NASA 'holoported' a doctor to the International Space Station
Onboard the International Space Station (ISS), astronaut Thomas Pesquet interacted with NASA's flight surgeon Dr. Josef Schmidt in October last year. What was different about this interaction was that Schmidt's hologram was projected on the ISS, while he was comfortably sitting on Earth, NASA said in a press release earlier this month.
NASA termed this technique holoportation - an amalgamation of the words hologram and teleportation that take us a step further than the 2D (two-dimensional) interactions that we are quite used to by now. In this technique, high-quality three-dimensional (3D) images are captured, compressed, and transmitted in real-time and then displayed over a mixed reality display.
How did NASA do this?
To achieve this feat, NASA collaborated with AEXA Aerospace, a Houston-based company that provides custom software for mixed and virtual reality applications.
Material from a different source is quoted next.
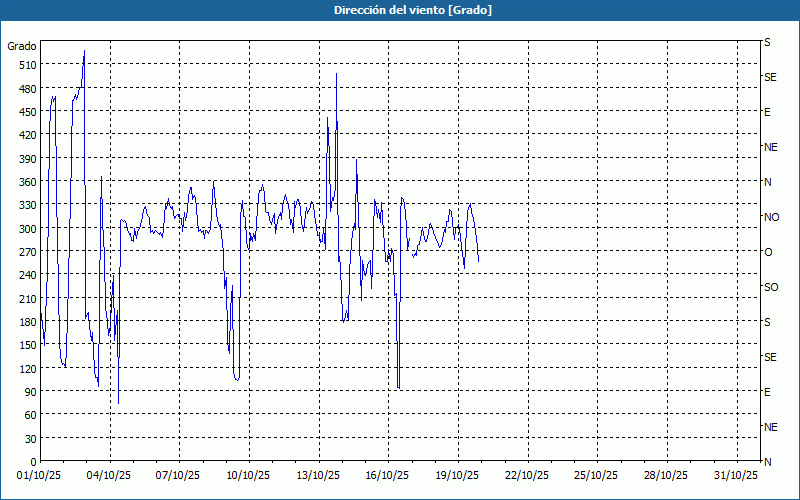The height and width of the screenshot is (500, 800).
Task: Click the 'NO' compass direction label
Action: (771, 217)
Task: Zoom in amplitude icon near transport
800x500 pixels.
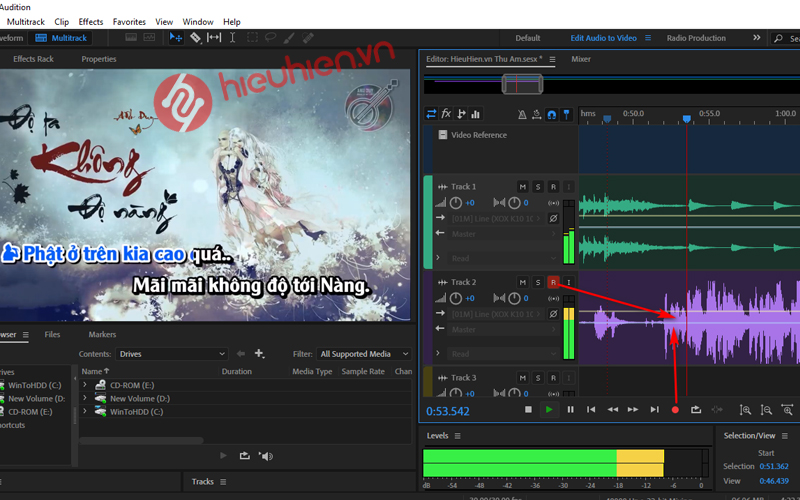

Using Microsoft's HoloLens, a mixed reality display device, a HoloLens Kinect camera, and AEXA custom software, NASA could bring about an interaction between the two parties where they could see, hear and interact in 3D, as though they were sitting on the same room.
"It doesn't matter that the space station is traveling 17,500 mph and in constant motion in orbit 250 miles above Earth," Schmid said in the press release about the interaction. "the astronaut can come back three minutes or three weeks later and with the system running, we will be there in that spot, live on the space station.”
If this is the present, what is the future?
This two-way communication demonstration is the precursor to a more extensive application of the technology in future NASA missions where astronauts can not only seek medical services but also welcome VIP visitors at the ISS, who are being beamed up from the Earth.
As humanity looks to explore new horizons for its crewed space missions, these newer forms of communication will help astronauts stay connected with mission control, medical teams as well as at a personal level with family and friends.
However, there is also the hurdle of communication delays that needs to be yet resolved. As the press release notes, a communication delay of 20 minutes exists for all modes of communication between Earth and planet Mars and still needs to be overcome for seamless communication.
Back on Earth, the technology can be used to reach extreme environments such as research centers on Antarctica or offshore oil rigs, and remote expertise can also be made available at short notice, without the need for transportation.
Teleportation can wait, while Holoportation does the job for now.